HAAGENSEN v. WHERRY et al
Filing
52
ORDER granting in part and denying in part 49 and 50 Motion for Sanctions. Plaintiff is ordered to reimburse Defendants Abersold, Reed, and the Hershbergers $4,298.40 for attorney's fees and costs. Signed by Judge Arthur J. Schwab on 3/11/2016. (eet)
IN THE UNITED STATES DISTRICT COURT
FOR THE WESTERN DISTRICT OF PENNSYLVANIA
JANICE HAAGENSEN,
Plaintiff,
14cv0495
ELECTRONICALLY FILED
v.
MICHAEL WHERRY, ET AL.,
Defendants.
MEMORANDUM ORDER RE: DEFENDANTS’ MOTION FOR SANCTIONS
I.
Introduction and Background
On April 16, 2014, pro se Plaintiff Janice S. Haagensen filed this action on behalf of the
estate of her deceased mother against Defendants Michael J. Wherry, sitting as Judge of the
Court of Common Pleas of Lawrence County, Pennsylvania; Betty May Reed; Edward Abersold;
Annie and Rufus K. Hershberger; Richard Rapone, Tax Collector of Lawrence County; J.R.

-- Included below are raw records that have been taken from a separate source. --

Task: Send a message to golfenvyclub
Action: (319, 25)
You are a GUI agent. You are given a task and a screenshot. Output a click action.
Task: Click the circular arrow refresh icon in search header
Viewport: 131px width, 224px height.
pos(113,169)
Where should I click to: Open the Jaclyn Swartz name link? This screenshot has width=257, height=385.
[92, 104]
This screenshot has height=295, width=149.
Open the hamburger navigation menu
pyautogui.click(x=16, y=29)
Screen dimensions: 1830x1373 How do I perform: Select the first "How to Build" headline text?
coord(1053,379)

Hardsetter, Director of Assessments of Lawrence County; and Karen Magnone, Property Tax
Collector of North Beaver Township, alleging constitutional violations related to a previous
action to quiet title that she initiated in the Court of Common Pleas of Lawrence County.1 Doc.
Nos. 1; 16-3; and 30. Plaintiff’s quiet title action was dismissed after a bench trial before Judge
Wherry, who found in favor of Defendants Edward Abersold, Betty May Reed (the prior owner
of the Hershbergers’ property which was sold during the pendency of the quiet title action), and
Rufus and Annie Hershberger. Doc. No. 16-3, p. 30.
1
The quiet title action related to ownership of a driveway used by Defendants Edward Abersold and Annie and
Rufus Hershberger to access their property, but which Plaintiff alleged belonged to her mother’s estate.

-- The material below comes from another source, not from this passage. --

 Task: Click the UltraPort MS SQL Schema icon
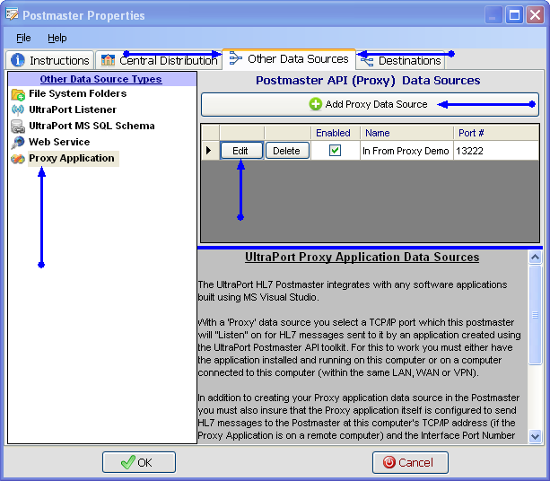[x=17, y=127]
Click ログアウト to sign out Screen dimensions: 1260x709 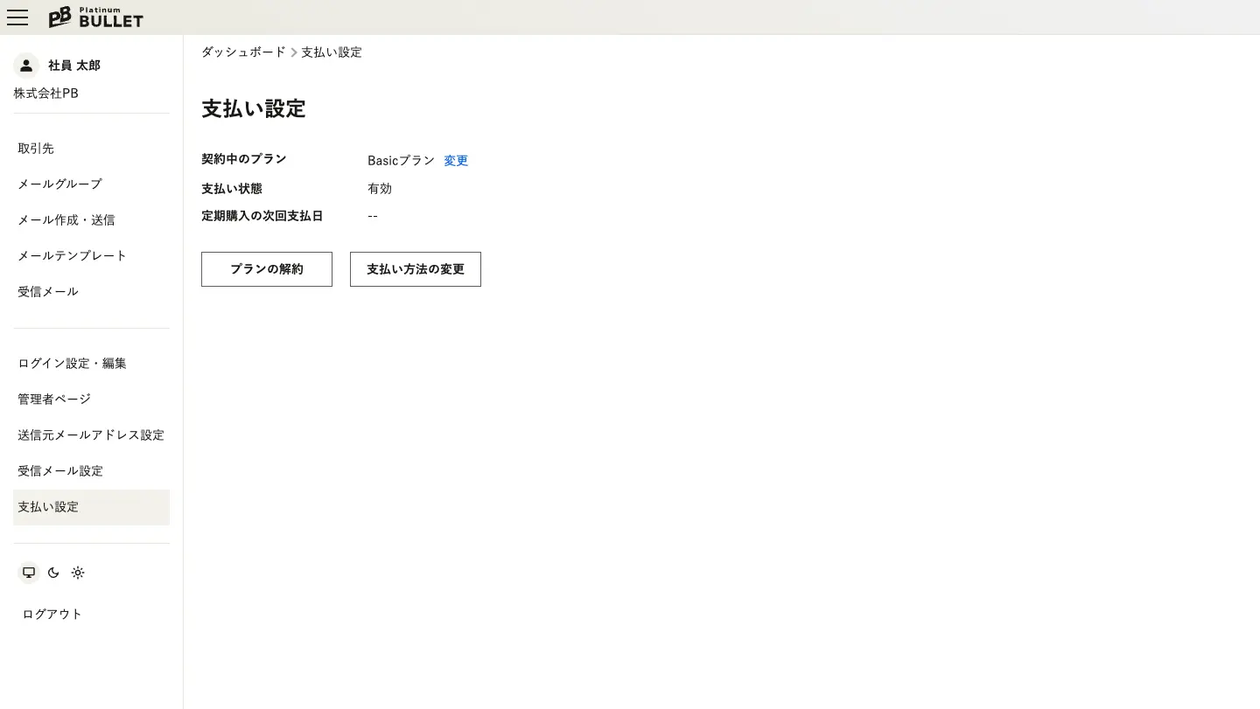click(x=53, y=615)
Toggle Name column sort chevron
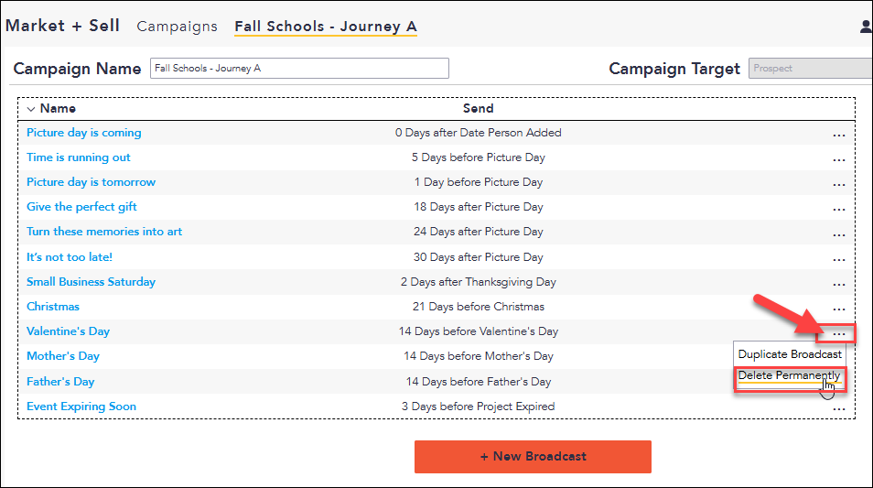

Plaintiff then filed a Motion for Reconsideration, which was denied (doc. no. 16-3, p. 74),
and an appeal to the Commonwealth Court which was quashed as untimely (doc. no. 16-3, p.

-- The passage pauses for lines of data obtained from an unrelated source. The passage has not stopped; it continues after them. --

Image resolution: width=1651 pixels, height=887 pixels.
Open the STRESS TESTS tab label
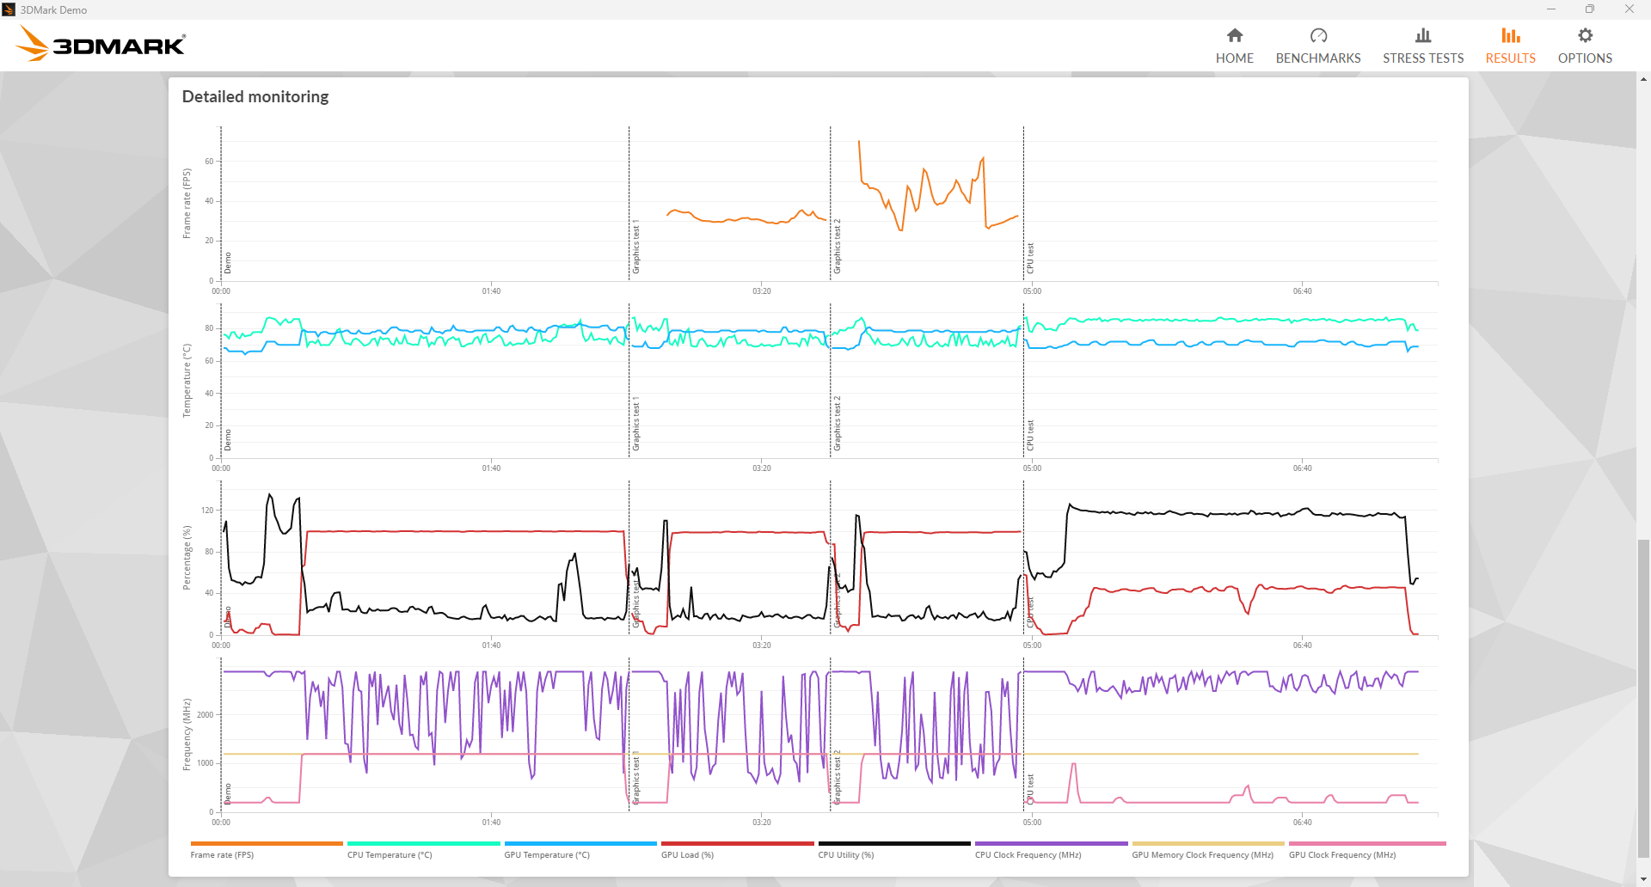[1422, 58]
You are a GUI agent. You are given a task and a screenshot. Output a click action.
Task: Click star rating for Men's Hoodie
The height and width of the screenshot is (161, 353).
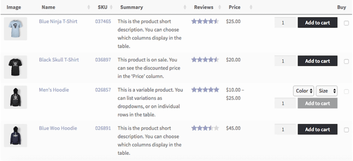tap(205, 90)
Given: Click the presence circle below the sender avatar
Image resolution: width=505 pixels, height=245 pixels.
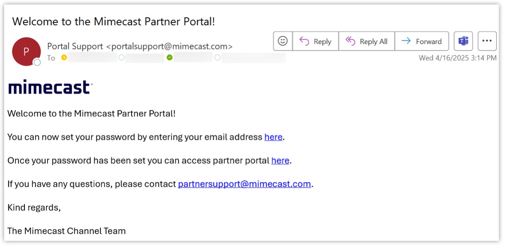Looking at the screenshot, I should pyautogui.click(x=37, y=62).
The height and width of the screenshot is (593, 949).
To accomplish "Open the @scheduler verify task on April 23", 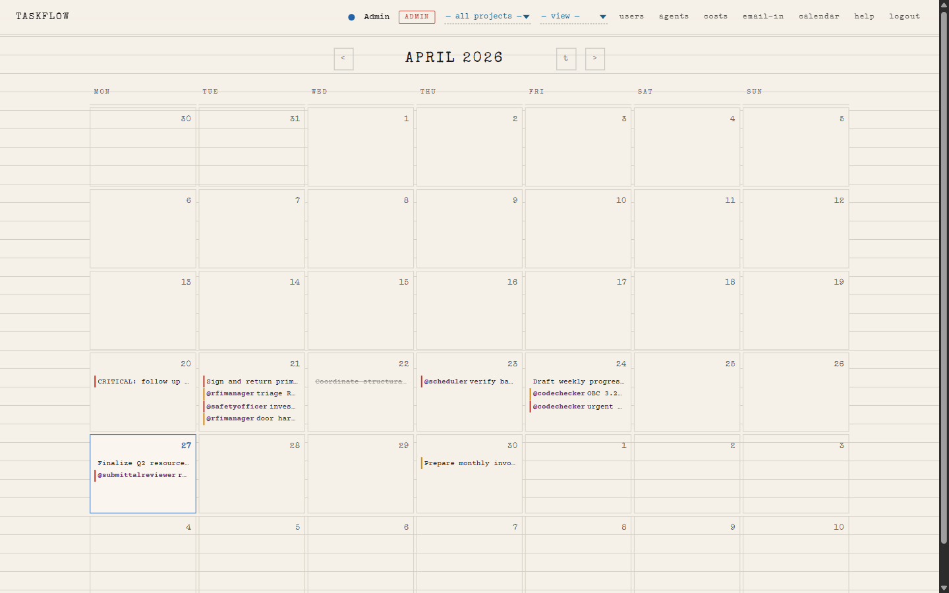I will [x=469, y=381].
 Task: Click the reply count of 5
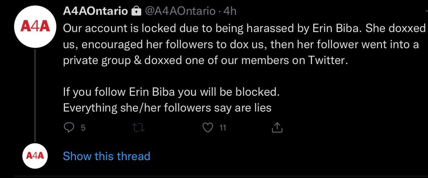click(x=83, y=128)
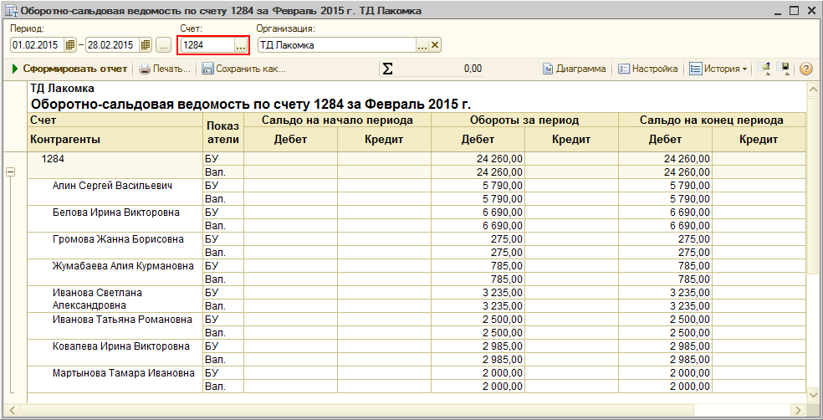Click the vertical scrollbar down arrow
This screenshot has width=823, height=420.
(812, 392)
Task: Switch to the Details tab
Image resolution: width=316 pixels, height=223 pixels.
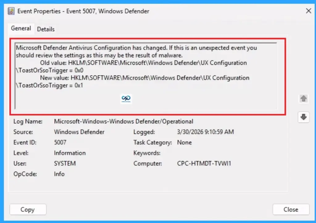Action: coord(45,29)
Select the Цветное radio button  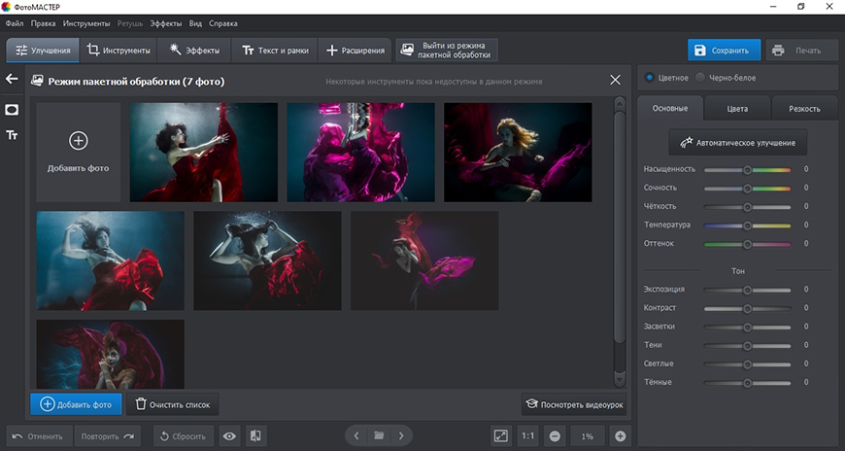coord(650,78)
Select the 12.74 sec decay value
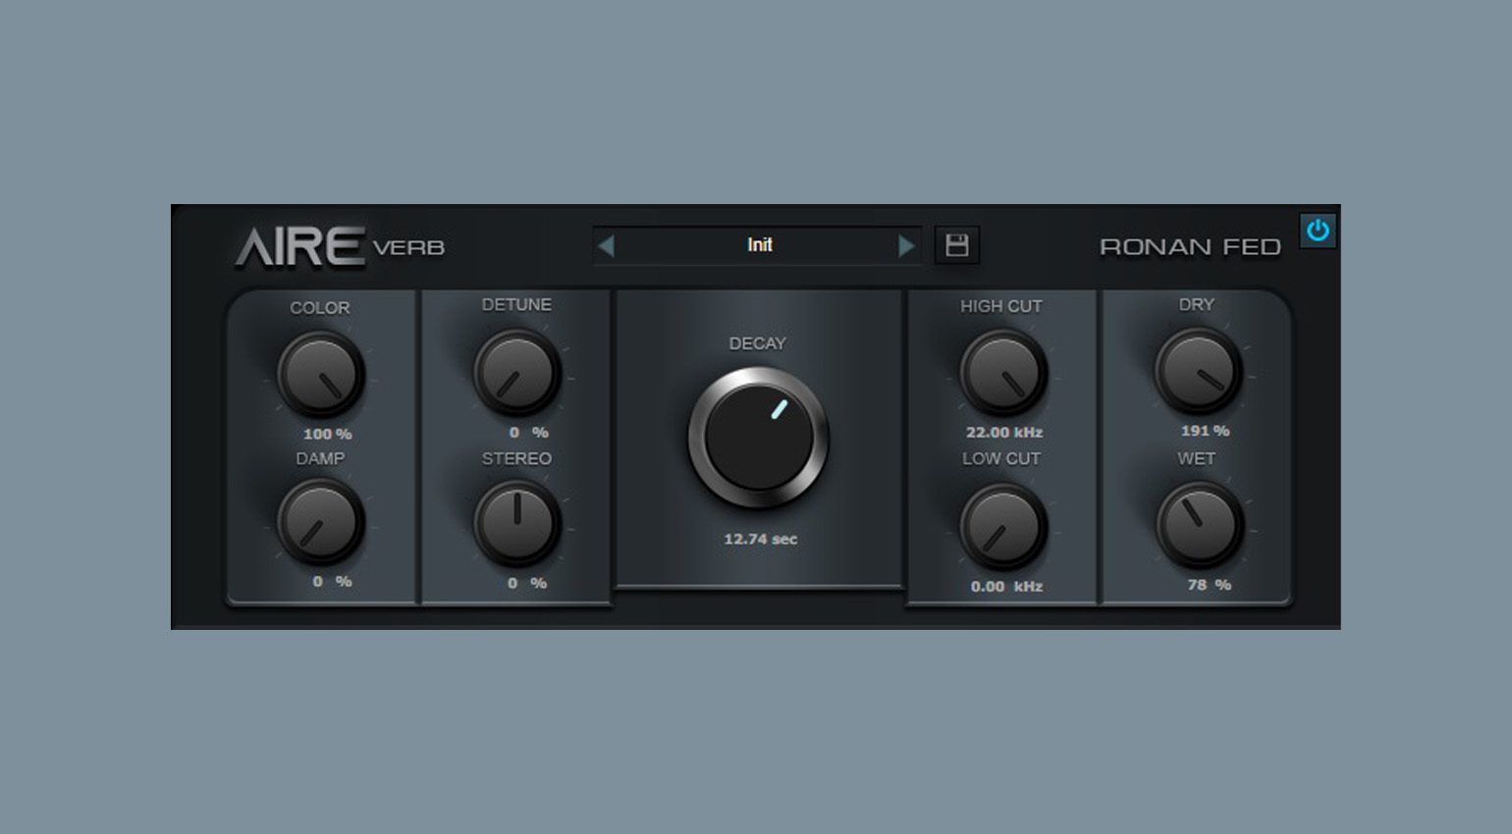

90). Plaintiff also filed a Petition for Allowance of Appeal which was denied by the Supreme
Court of Pennsylvania on December 14, 2011. Doc. No. 16-3, p. 104.
Three years after Judge Wherry’s judgment for Defendants Edward Abersold, Betty May
Reed, and Rufus and Annie Hershberger in the quiet title action, Plaintiff commenced this
lawsuit seeking a declaration that (1) Mr. Abersold, the Hershbergers, and Ms. Reed lacked
standing to raise claims of title to the property at issue in the quiet title action - - which Plaintiff
herself initiated in state court - - and that the trial court had no jurisdiction to decide those
claims; (2) that the trial court relocated a boundary between separate townships without
jurisdiction and in violation of the separation of powers doctrine when he decided the quiet title
action; (3) that the trial court lacked jurisdiction to “repeal the Statute of Frauds and the
Recording Statutes” by ruling in Mr. Abersold’s and the Hershbergers’ favors; (4) that the trial
court lacked jurisdiction and violated the separation of powers doctrine to rule that the properties
of Mr. Abersold and the Hershbergers - - which are located in Little Beaver Township - - can
claim title to land that is located in North Beaver Township; and (5) that the taxing authorities of
Lawrence County and North Beaver Township “lack jurisdiction to impose a tax liability on
persons who do not own the property for which they have been taxed[.]” Doc. No. 1.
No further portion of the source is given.